Qu’il s’agisse du plan France 2030 ou du CPER (Ndlr : Contrat de plan Etat-Région), je capitalise sur la totalité des décisions nationales. Je travaille main dans la main avec un préfet de Région très performant. Comme j’ai compris qu’on n’irait pas plus loin dans la décentralisation, je fais de l’expérimentation, et la Région bénéficie de toutes les retombées. Cela prend beaucoup de temps, mais c’est efficace. Et cela me permet d’être loyal dans les deux cas.
RM : Sur le plan des transports ferroviaires, après un long combat, vous avez fini par signer un accord avec la SNCF, mais, dans le cadre de l’ouverture à la concurrence, la Région Sud a été la première à attribuer l’exploitation d’une ligne de TER à Transdev. Quel bilan faites-vous de tout cela aujourd’hui ?

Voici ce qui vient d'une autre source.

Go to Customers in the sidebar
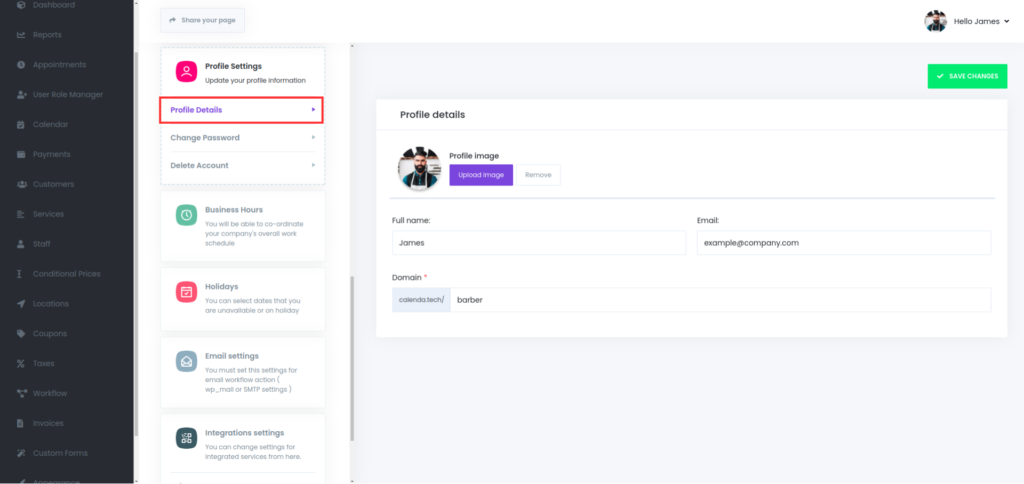This screenshot has height=484, width=1024. coord(53,185)
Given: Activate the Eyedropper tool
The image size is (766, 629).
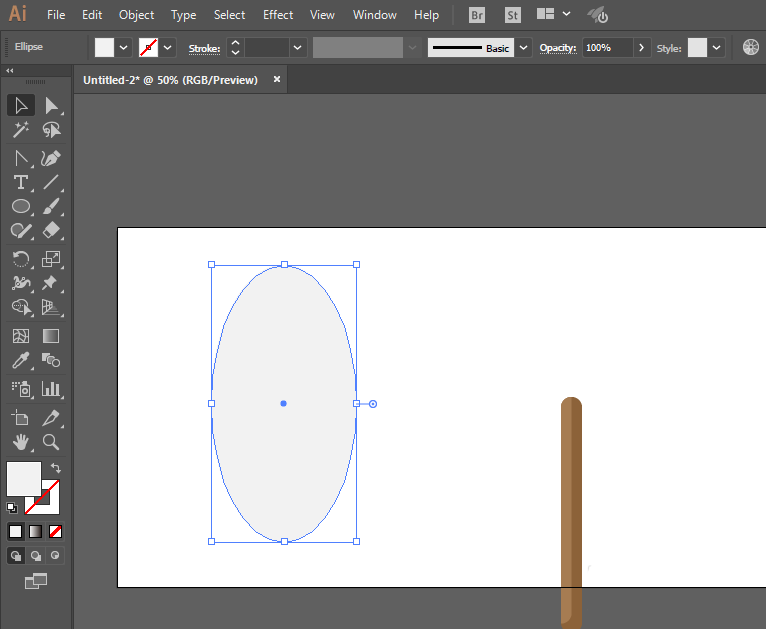Looking at the screenshot, I should coord(20,361).
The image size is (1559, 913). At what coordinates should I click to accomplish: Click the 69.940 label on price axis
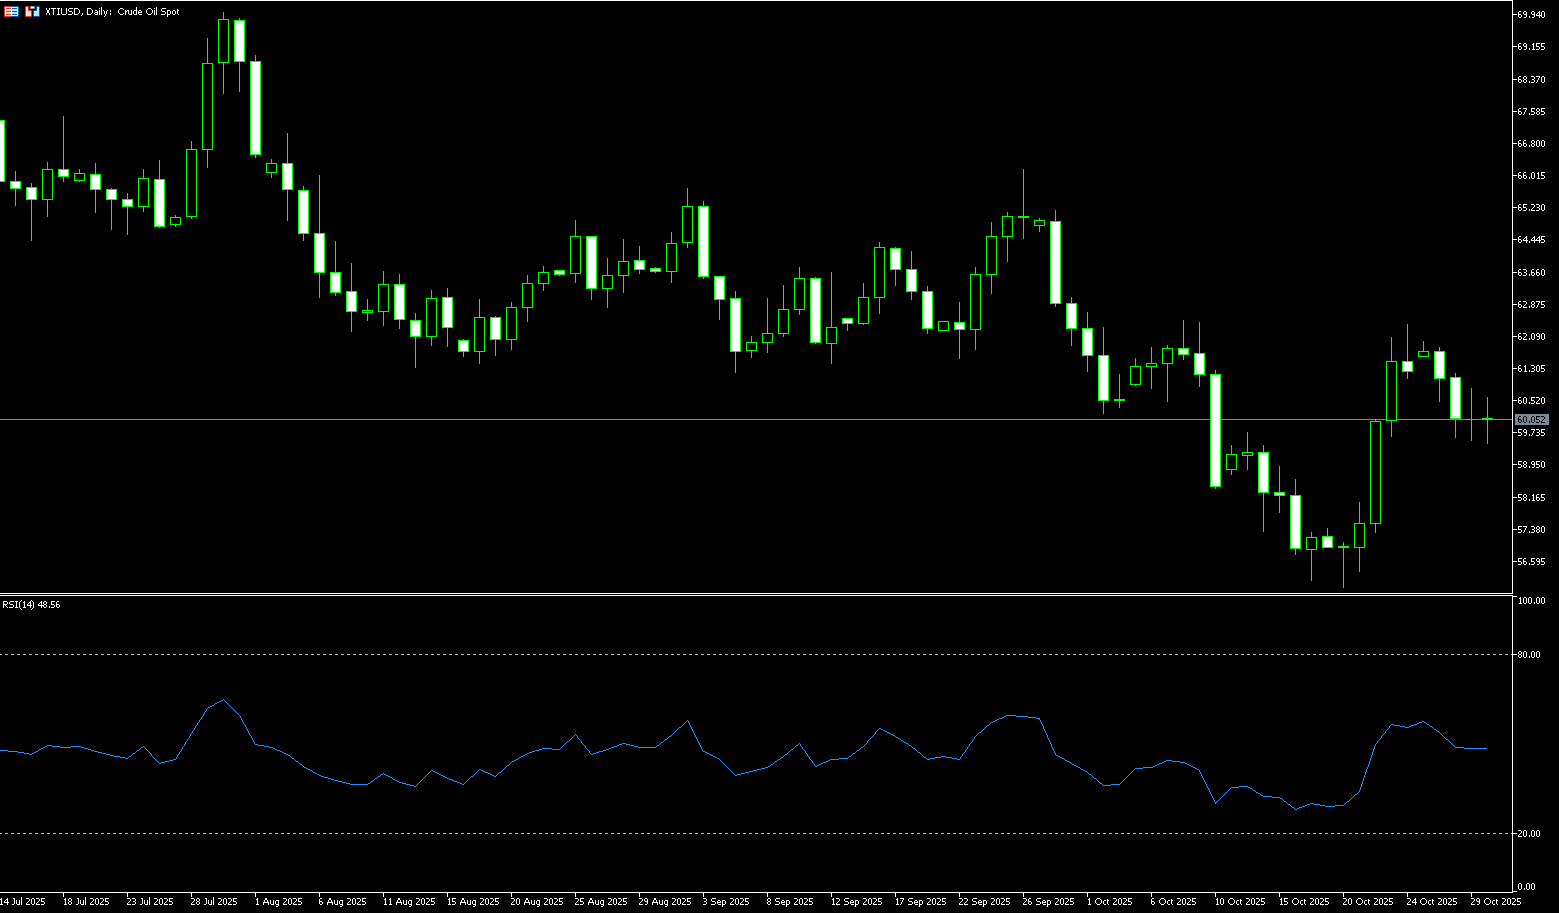[1531, 15]
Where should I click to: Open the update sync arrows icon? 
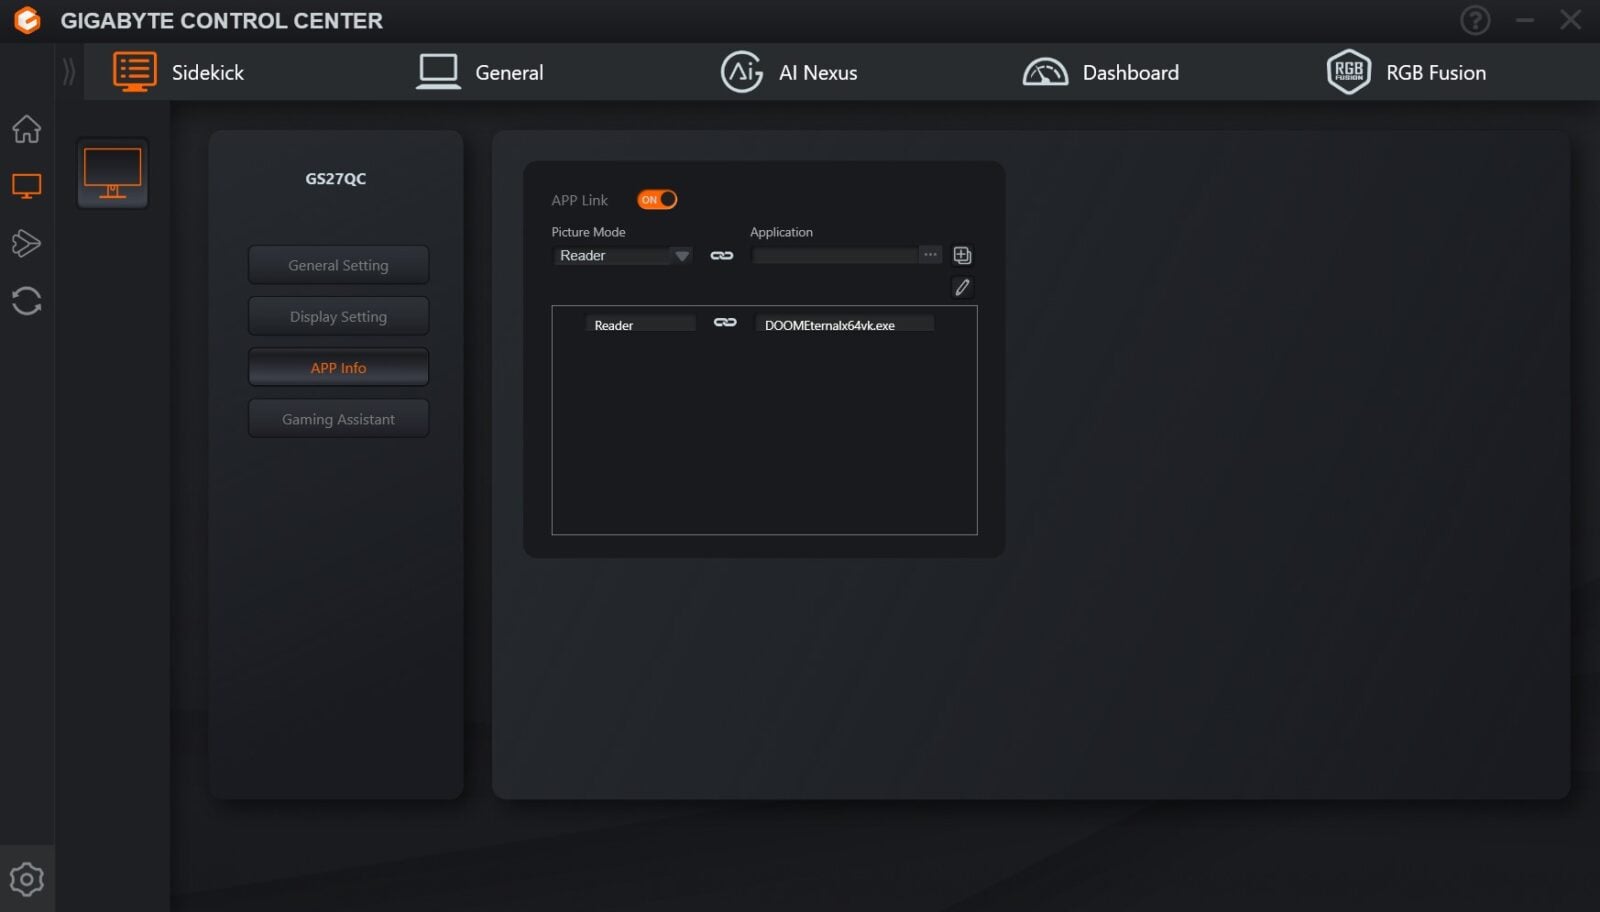(27, 301)
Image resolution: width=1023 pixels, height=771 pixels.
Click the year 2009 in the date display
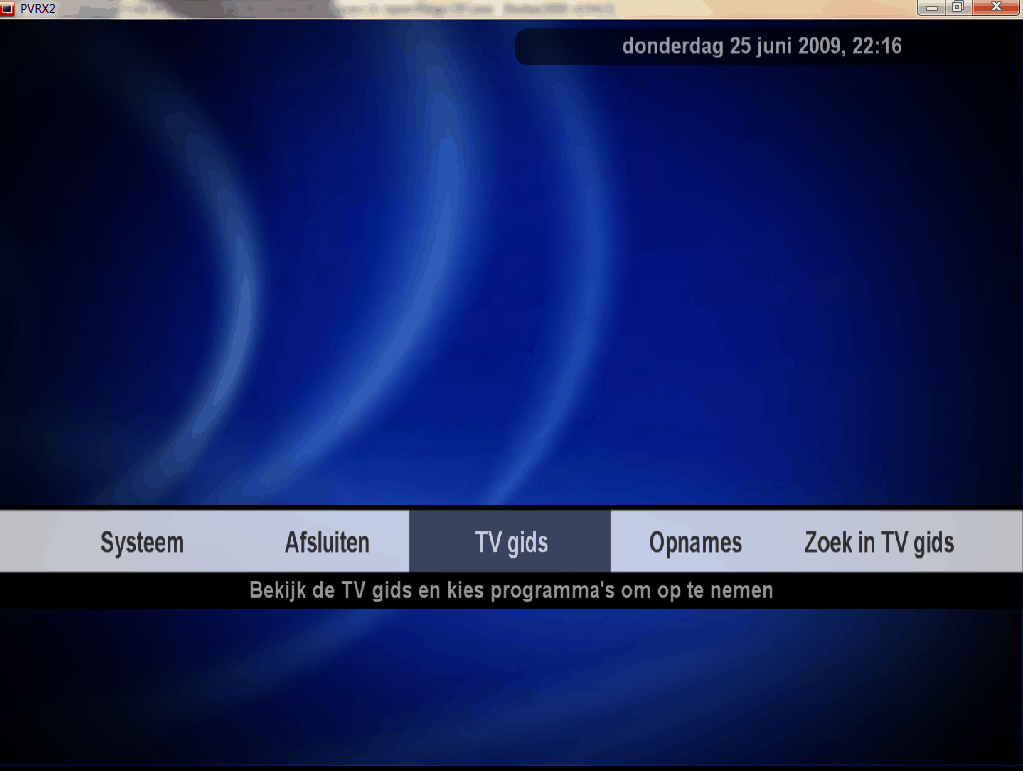click(819, 47)
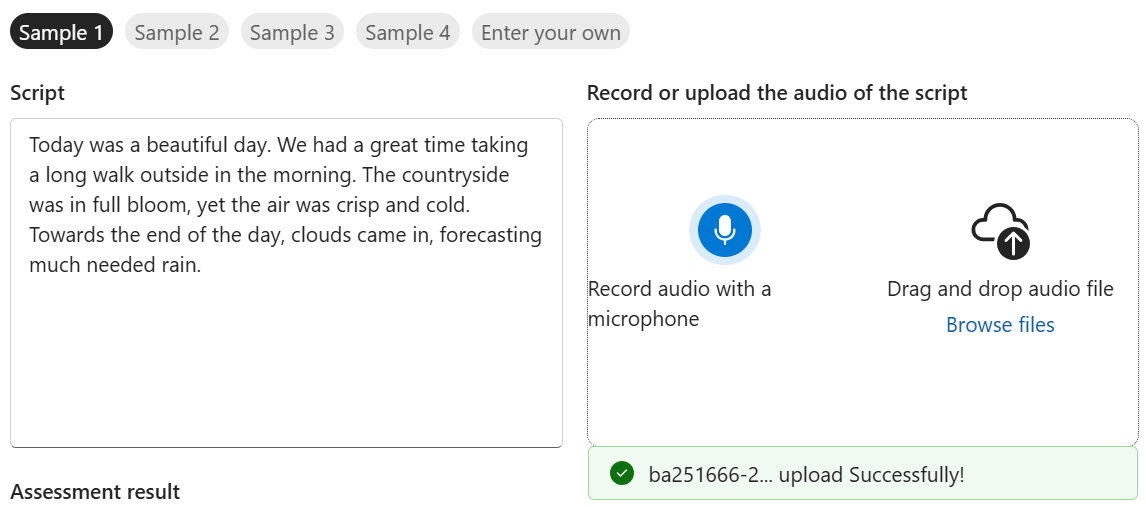The width and height of the screenshot is (1146, 507).
Task: Click the Assessment result heading
Action: coord(95,492)
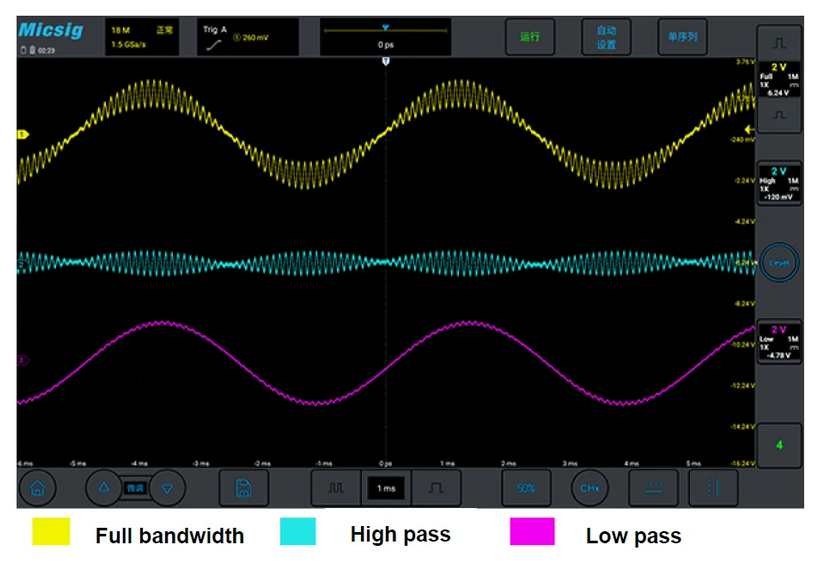Open the CHx channel menu
Image resolution: width=814 pixels, height=570 pixels.
[x=590, y=488]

Renaud Muselier : Un bilan extraordinairement positif ! Au départ, c’était un pari risqué, mais contrairement à certains de mes collègues présidents de Région, je n’avais pas le choix : nous avions le plus mauvais réseau ferré français ! Nous avions le plus de trains en panne, en retard, en grève. Un train sur 10 était annulé, un sur quatre était en retard…
Cinq ans après, nous sommes passé à moins de 2 % de trains annulés, et à un taux de régularité qui atteint les 94 %, avec des pénalités systématiques en cas de retard. Cela a été un rude combat : quand j’ai refusé de payer ses factures, la SNCF m’a attaqué en justice. J’ai gagné, et ensuite la SNCF a fait des efforts énormissimes pour ne pas perdre l’ensemble des marchés ouverts à la concurrence. Elle a donc gardé 60 % de l’exploitation du réseau, Transdev en a 40 %, et dès juillet 2015 le nombre de trains sera doublé, pour un coût équivalent pour le voyageur, qui est le grand gagnant.
RM : Sur le plan environnemental, la Région a lancé son programme “Une COP d’avance” qui a débouché sur 141 mesures concrètes et immédiatement applicables. Quelles sont les trois plus emblématiques à vos yeux ?
Renaud Muselier : D’abord, le budget que nous venons de voter est passé de 20 % de mesures liées à l’environnement, à 100 % ! C’est le premier budget vert d’Europe. Cela représente trente milliards d’euros injectés au cours de la mandature. Et cela concerne jusqu’au plus petit village.
Je prends un exemple : je suis maire d’une petite commune qui souhaite refaire sa place principale. Si le projet est entièrement minéral, la Région ne le soutient pas. Si le projet est étiqueté “COP d’avance”, si la place est arborée, avec des lampadaires à énergie photovoltaïque, la Région prend entre 20 et 70 % de la dépense à son compte… Croyez-moi, les maires l’ont bien compris, et cela permet un effet levier formidable.
Mais la Région ne peut pas tout faire seule. Vous parlez de trois mesures. Prenez le plan “Planter cinq millions d’arbres”, soit un par habitant pendant la mandature. Nous en sommes déjà à 2 millions. Mais je ne peux pas en planter partout, j’ai besoin du relais des maires. Même chose pour le plan “10.000 km de pistes cyclables” : nous pouvons subventionner, mais pas faire les travaux à la place des communes. Ou encore le plan “Escale zéro fumée”, qui a fait école de Marseille à Toulon et Nice, puis dans des ports d’autres régions : il faut que tous les acteurs concernés s’impliquent pour que ça marche.